Karlsruher SC Von Kulturschock bis Vorfreude: 3 Fragen an den finnischen KSC-Neuzugang Santeri Väänänen
Santeri Väänänen ist der neue Sechser beim KSC: Der 24-jährige finnische Nationalspieler wechselte von Rosenborg Trondheim in den Wildpark. Wir haben mit dem Finnen über seinen Start beim KSC und seine Vorfreude auf die kommenden Aufgaben gesprochen.
meinKA: Thema Kulturschock: Du bist komplett neu in Deutschland. Was war die größte Veränderung für dich, sowohl auf als auch neben dem Platz?
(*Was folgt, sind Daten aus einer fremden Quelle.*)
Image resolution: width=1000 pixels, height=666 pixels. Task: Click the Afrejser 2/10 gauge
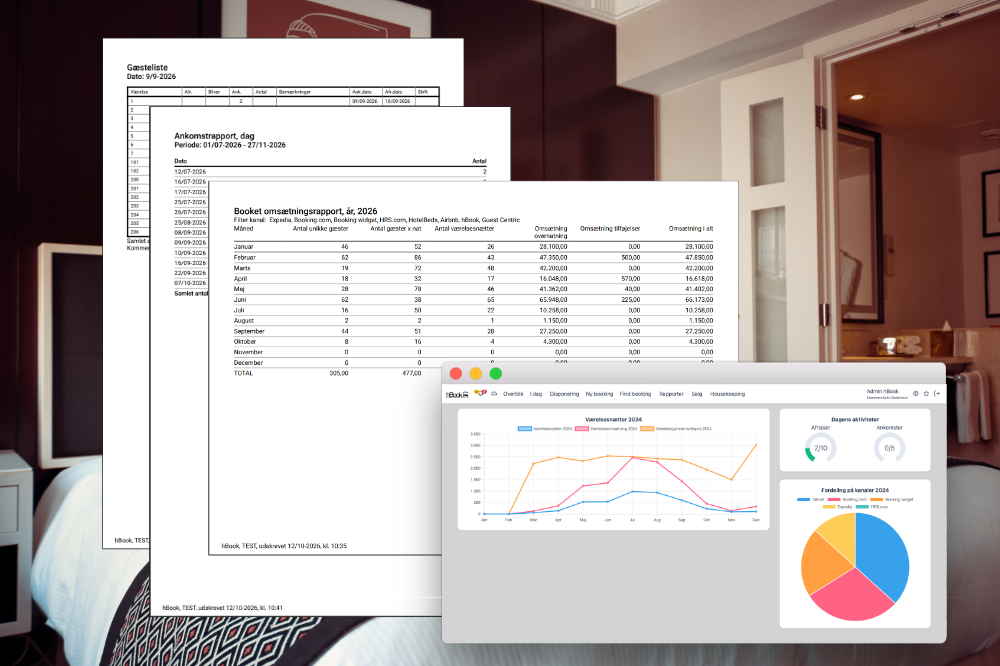click(820, 447)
Santeri Väänänen: Fußballerisch würde ich sagen, dass die Spiele ein sehr hohes Tempo haben. Auch in Norwegen war das Tempo hoch, aber es war anders. Ich habe das Gefühl, dass die Spiele hier etwas offener sind und es sehr viele Chancen gibt. Es passiert einfach sehr viel in den Spielen.
Außerhalb des Platzes ist mir aufgefallen, dass es hier in Deutschland wohl bei Dingen wie zum Beispiel der Verwaltung noch nicht alles so digital ist wie ich es bisher gewohnt war. Es gibt viele Papiere und manche Dinge dauern etwas länger. Das ist für mich schon eine lustige Erkenntnis.
meinKA: Warum Karlsruhe? Hast du vorher mit jemandem gesprochen, der bereits hier gespielt hat? Zum Beispiel einem ehemaligen finnischen Spieler wie Daniel O’Shaughnessy?
Santeri Väänänen: Aus meiner Sicht war es in diesem Transferfenster so, dass ich mir gedacht habe: Wenn es etwas gibt, bei dem ich wirklich das Gefühl habe, dass ich gerne dorthin gehen würde, dann wäre das eine Option. Ich habe hauptsächlich mit den Verantwortlichen des Vereins gesprochen. Dabei hatte ich ein sehr gutes Gefühl und habe einen sehr guten Eindruck von der Aufgabe beim KSC bekommen.
Außerdem habe ich mit finnischen Spielern gesprochen, die in dieser Liga gespielt haben und wissen, wie die Liga und alles hier funktioniert. Danach hatte ich weiterhin ein gutes Gefühl, deshalb bin ich hierhergekommen.
meinKA: Das nächste Spiel ist gegen Hannover 96 mit deinem finnischen Nationalmannschaftskollegen Källman.
Freust du dich besonders auf Spiele gegen Freunde oder alte Teamkollegen?
Santeri Väänänen: Für mich ist ein Spiel ein Spiel. Ich freue mich einfach immer auf das nächste Spiel. Es ändert sich in dieser Hinsicht also nichts. Aber auch viele andere Spieler, gegen die man in dieser Liga spielt, sind meine Freunde. Daher ist es natürlich immer schön, sie zu sehen. Aber was das Spiel betrifft, habe ich das Gefühl, dass jedes Spiel gleichermaßen schön ist – ich freue mich einfach immer, wenn es auf den Platz geht.
Wir kommen jetzt gerade aus dem Wolfsburg-Spiel, deshalb geht es zunächst mehr darum, in die Analyse zu gehen und zu schauen, was wir daraus lernen und besser machen können. Im Laufe dieser Woche beschäftigen wir uns dann immer mehr mit Hannover.